## [Quoted passage]
▽

* Company to add 80 fuel retail outlets this year
* Completion date for acquisition of 300 Engen stations unclear
* Vivo operates in 15 African countries, Morocco largest market (Adds detail, CEO comment)
By Julia Payne and Arathy S Nair
LONDON/BENGALURU, Aug 2 (Reuters) - Vivo Energy, Vitol’s Africa fuel retail venture, said half-year core profit rose 8 percent on higher sales volumes although net income slipped, in its first set of results since it listed in May.
Investors were cautious on the results, and Vivo’s shares were down 3.5 percent at 150.52 pence by 0747 GMT on Thursday.
The company, which distributes and markets Shell-branded fuels and lubricants to retail and commercial customers in Africa, said it was on track to open its targeted number of service stations and non-fuel retail outlets for the year.
Adjusted earnings before interest, tax, depreciation and amortization rose to $204 million in January-June, from $189 million a year earlier.
Net income, however, slipped 1 percent year-on-year to $71 million.
The company said it continued to expect annual growth in sales volume to be within its target mid-single digit percentage range, with broadly stable gross cash unit margins.
Vivo has a network of over 1,800 filling stations in 15 African countries, which is set to increase.
Chief executive Christian Chammas said that 80 retail stations would be added along with 100 accompanying convenience and food outlets. The firm has a joint venture with Kentucky Fried Chicken in Ivory Coast and Botswana.
Further ahead, the company is in the process of completing a deal to buy 300 filling stations from South Africa’s Engen International Holdings, which will expand its business to nine additional African countries.
“When we announced the IPO, we said that there was one country moving slowly, the Democratic Republic of Congo, but it’s progressing,” Vivo chief executive Christian Chammas said.
“When it will close is difficult to say.”
The deal to buy the filling stations was originally expected to complete in the third quarter.

△

## [Collected data]
▽

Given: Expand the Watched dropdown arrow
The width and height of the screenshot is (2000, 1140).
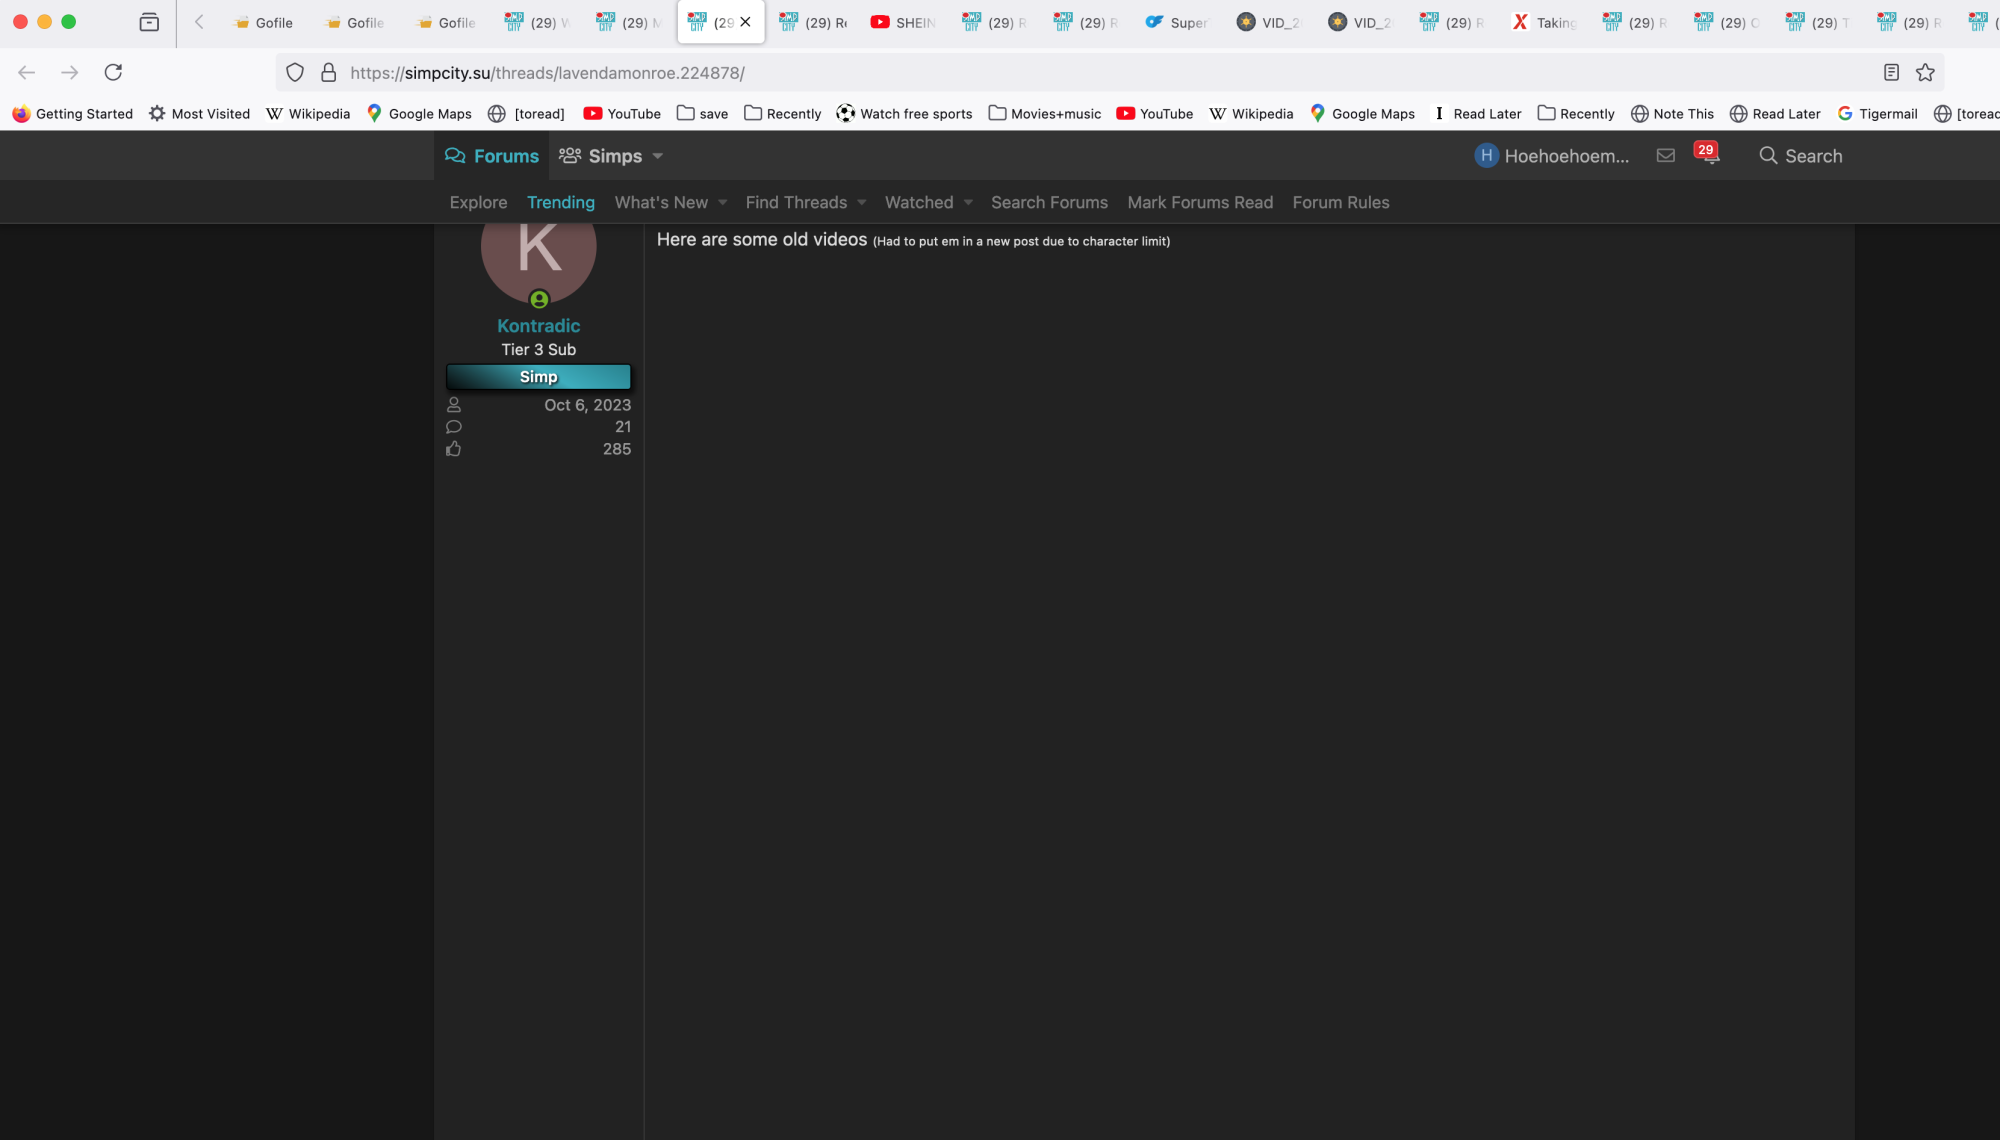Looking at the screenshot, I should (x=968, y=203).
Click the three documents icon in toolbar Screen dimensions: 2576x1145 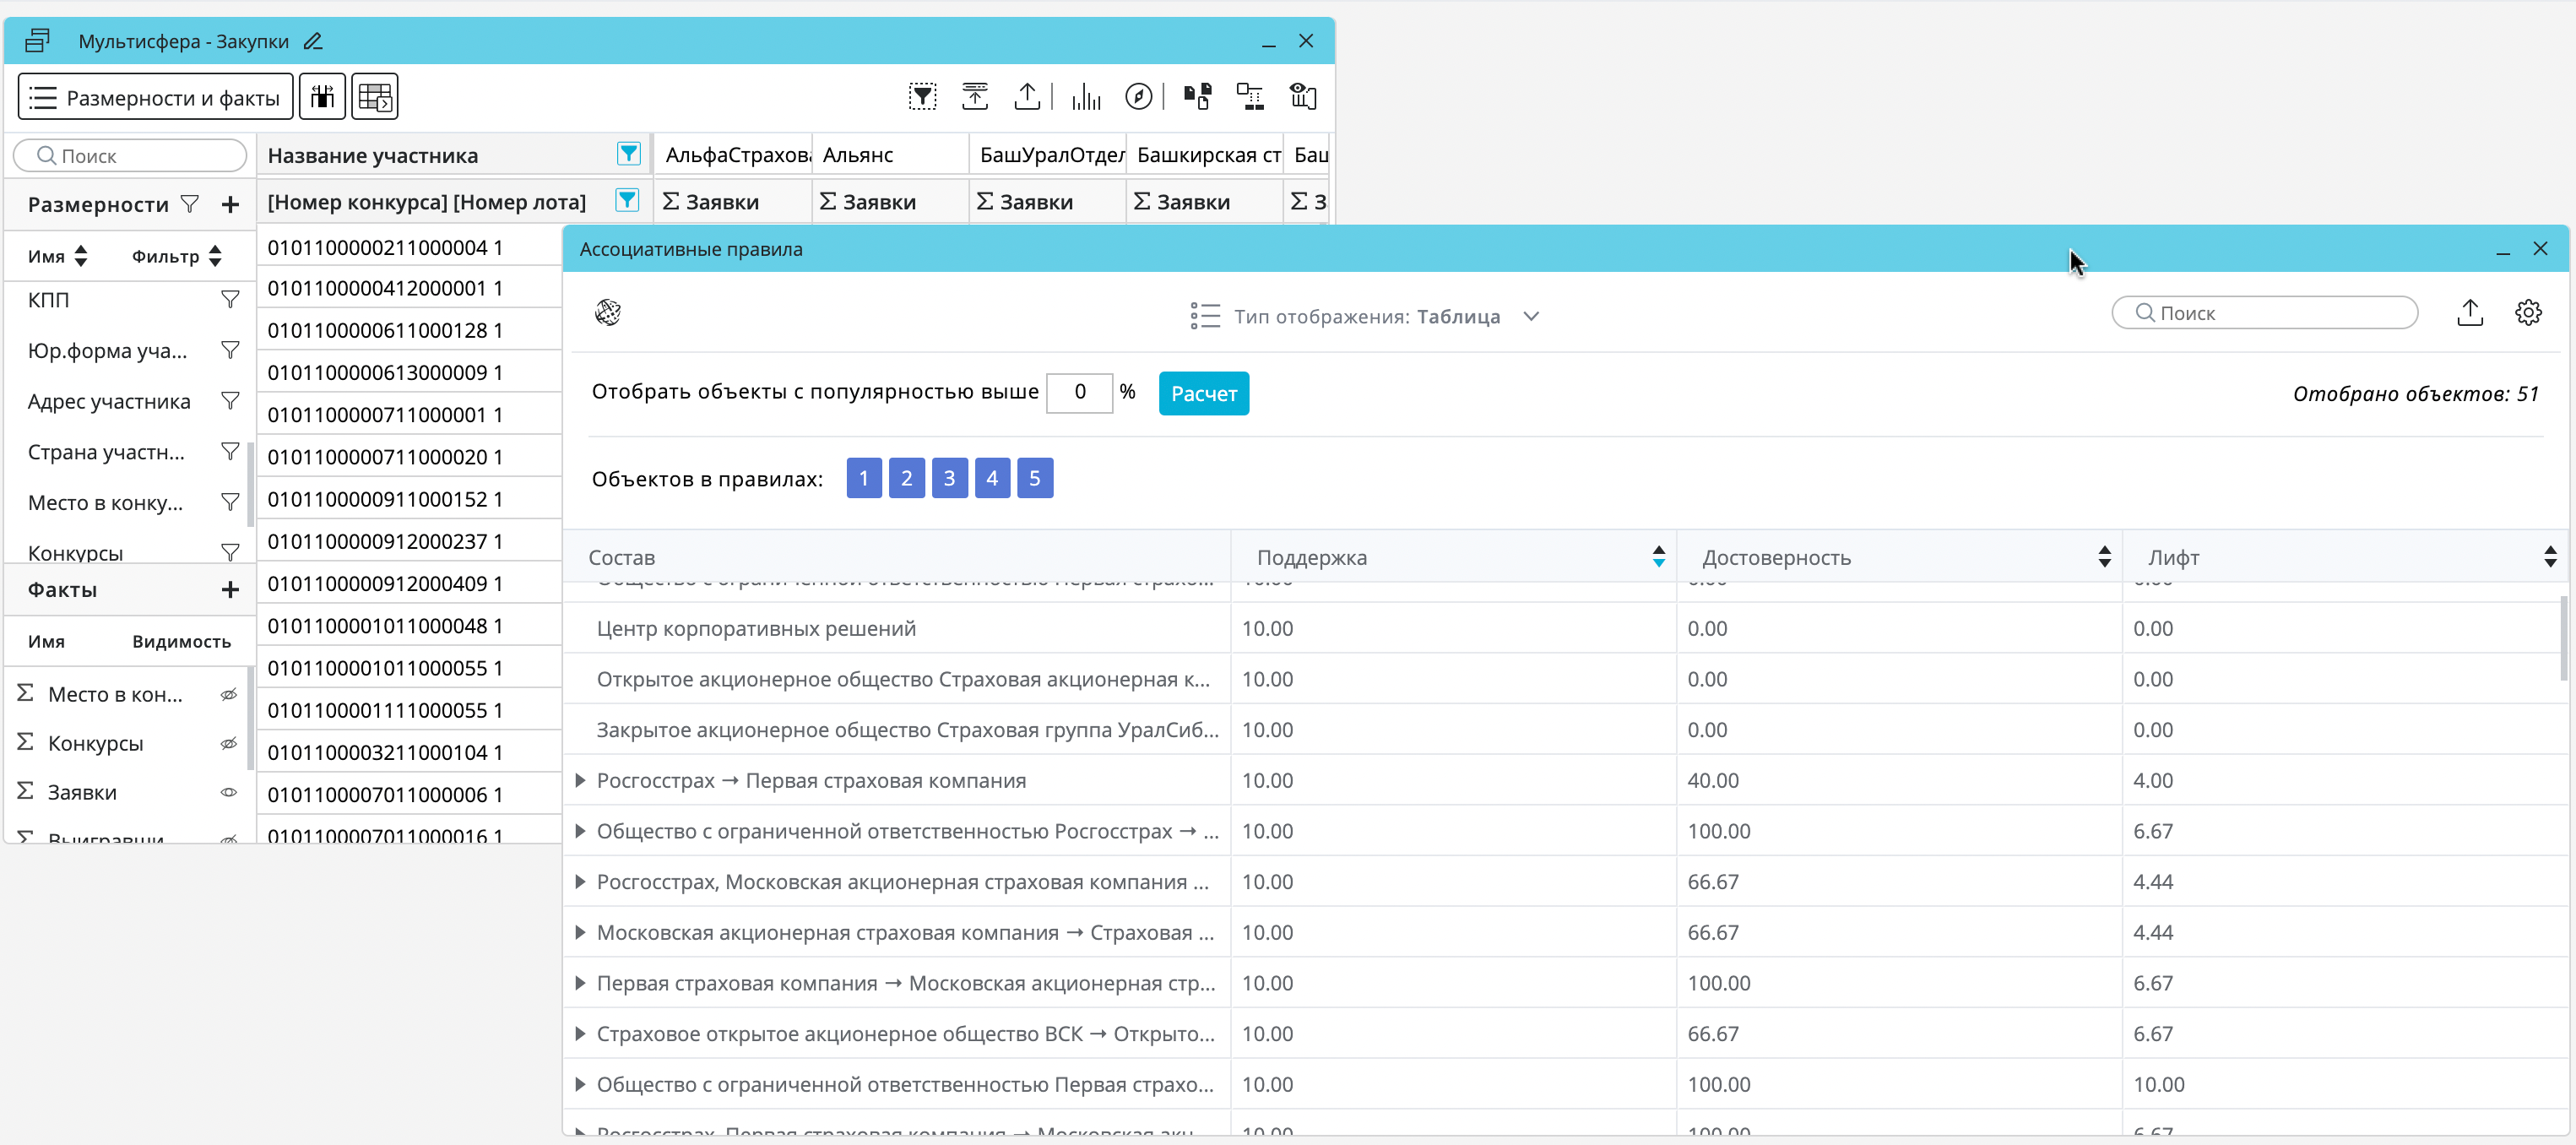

△

## [Job A]
According to the Vivo Energy article, what were the company's adjusted earnings before interest, tax, depreciation and amortization for January through June?
## [Job B]
Reproduce the Vivo Energy article word for word, everything from "Investors were cautious" down to "a year earlier.".
## [Job C]
Resume the Vivo Energy article from the point at which it stops.

## [Right answer A]
$204 million, up from $189 million a year earlier.

## [Right answer B]
Investors were cautious on the results, and Vivo’s shares were down 3.5 percent at 150.52 pence by 0747 GMT on Thursday.
The company, which distributes and markets Shell-branded fuels and lubricants to retail and commercial customers in Africa, said it was on track to open its targeted number of service stations and non-fuel retail outlets for the year.
Adjusted earnings before interest, tax, depreciation and amortization rose to $204 million in January-June, from $189 million a year earlier.

## [Right answer C]
Vivo’s sales volumes rose 4 percent year-on-year to 4,628 million litres, compared with 4,462 million litres in the first half of 2017.
Morocco remains Vivo’s largest source of revenue and accounted for about 29 percent of its EBITDA. Chammas said that this share would fall to about 22 percent for the full year.
There has been growing social tension in the North African country over fuel prices and the government is considering re-introducing some price regulation. Fuel price rules were lifted at the end of 2015.
“The industry last met the general affairs minister in mid-June but with the (fuel) price remaining stable ... there is less pressure now,” Chammas said.
Vivo was created in 2011 through the carve-out of Shell’s African downstream business. Following an initial public offering in May, major oil trader Vitol cut its stake to 38 percent from 55 percent and Africa-focused private equity firm Helios reduced its stake to 31 percent from 44 percent.
Vivo’s IPO on the London Stock Exchange was one of the largest this year at 1.8 billion pounds ($2.7 billion) as well as the largest Africa-focused IPO since 2005.
In its results statement, it said that it had approved an interim dividend of around $0.01 per share, amounting to approximately $8 million. (Reporting by Arathy S Nair in Bengaluru and Julia Payne in London Editing by Susan Fenton)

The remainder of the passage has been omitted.